DATA PROVIDED:
####

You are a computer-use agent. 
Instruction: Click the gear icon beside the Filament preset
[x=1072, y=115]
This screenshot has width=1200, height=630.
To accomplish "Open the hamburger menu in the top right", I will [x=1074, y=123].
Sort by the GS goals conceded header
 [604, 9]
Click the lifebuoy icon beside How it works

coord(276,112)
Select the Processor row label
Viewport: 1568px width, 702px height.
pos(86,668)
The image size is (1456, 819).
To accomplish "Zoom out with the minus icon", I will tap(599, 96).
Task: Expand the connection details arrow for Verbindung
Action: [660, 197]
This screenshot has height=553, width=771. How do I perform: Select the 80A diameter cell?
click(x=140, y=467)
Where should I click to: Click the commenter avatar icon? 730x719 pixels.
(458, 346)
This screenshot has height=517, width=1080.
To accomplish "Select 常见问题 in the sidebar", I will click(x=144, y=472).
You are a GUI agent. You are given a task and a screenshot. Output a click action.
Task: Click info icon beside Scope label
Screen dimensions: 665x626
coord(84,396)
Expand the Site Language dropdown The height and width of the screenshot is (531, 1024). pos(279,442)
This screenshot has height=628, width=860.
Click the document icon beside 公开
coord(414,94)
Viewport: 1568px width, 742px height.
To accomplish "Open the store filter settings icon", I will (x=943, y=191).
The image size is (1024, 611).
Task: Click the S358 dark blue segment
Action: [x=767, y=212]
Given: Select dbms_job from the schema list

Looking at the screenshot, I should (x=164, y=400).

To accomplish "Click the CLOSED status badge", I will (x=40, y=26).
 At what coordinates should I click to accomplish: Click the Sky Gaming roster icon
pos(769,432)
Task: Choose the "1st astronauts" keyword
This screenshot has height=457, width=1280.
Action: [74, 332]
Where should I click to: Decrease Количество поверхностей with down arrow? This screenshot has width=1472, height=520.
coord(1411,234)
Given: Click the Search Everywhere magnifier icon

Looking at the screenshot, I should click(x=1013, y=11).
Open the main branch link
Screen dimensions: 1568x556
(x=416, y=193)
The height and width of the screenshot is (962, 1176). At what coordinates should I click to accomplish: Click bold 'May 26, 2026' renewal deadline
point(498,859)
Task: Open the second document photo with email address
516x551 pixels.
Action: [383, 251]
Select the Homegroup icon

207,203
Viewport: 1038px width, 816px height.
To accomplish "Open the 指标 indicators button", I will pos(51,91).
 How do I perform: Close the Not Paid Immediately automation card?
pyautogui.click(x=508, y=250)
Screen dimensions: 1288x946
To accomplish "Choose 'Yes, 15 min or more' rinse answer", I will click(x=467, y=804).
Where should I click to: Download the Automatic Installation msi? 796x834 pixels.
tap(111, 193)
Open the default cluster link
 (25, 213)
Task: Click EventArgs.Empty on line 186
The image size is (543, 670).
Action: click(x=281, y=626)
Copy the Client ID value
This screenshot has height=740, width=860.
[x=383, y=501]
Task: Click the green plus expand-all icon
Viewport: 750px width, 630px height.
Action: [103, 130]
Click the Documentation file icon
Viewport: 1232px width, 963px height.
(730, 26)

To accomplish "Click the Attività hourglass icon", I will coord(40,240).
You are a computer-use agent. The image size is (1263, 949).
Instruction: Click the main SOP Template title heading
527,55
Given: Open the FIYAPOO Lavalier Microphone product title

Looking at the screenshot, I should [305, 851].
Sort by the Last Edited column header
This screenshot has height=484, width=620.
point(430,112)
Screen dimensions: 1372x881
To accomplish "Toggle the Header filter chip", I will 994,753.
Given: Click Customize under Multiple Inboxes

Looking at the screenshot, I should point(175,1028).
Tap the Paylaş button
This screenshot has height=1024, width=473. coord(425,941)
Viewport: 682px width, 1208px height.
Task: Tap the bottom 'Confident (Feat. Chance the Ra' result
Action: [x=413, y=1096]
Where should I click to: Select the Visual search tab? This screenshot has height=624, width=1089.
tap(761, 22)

####

TASK TO CARRY OUT:
When a line in the material contains the string "computer", copy that line.

SOLVED EXERCISE:
You are a computer-use agent. 
You are a computer-use agent. The image size is (1263, 949).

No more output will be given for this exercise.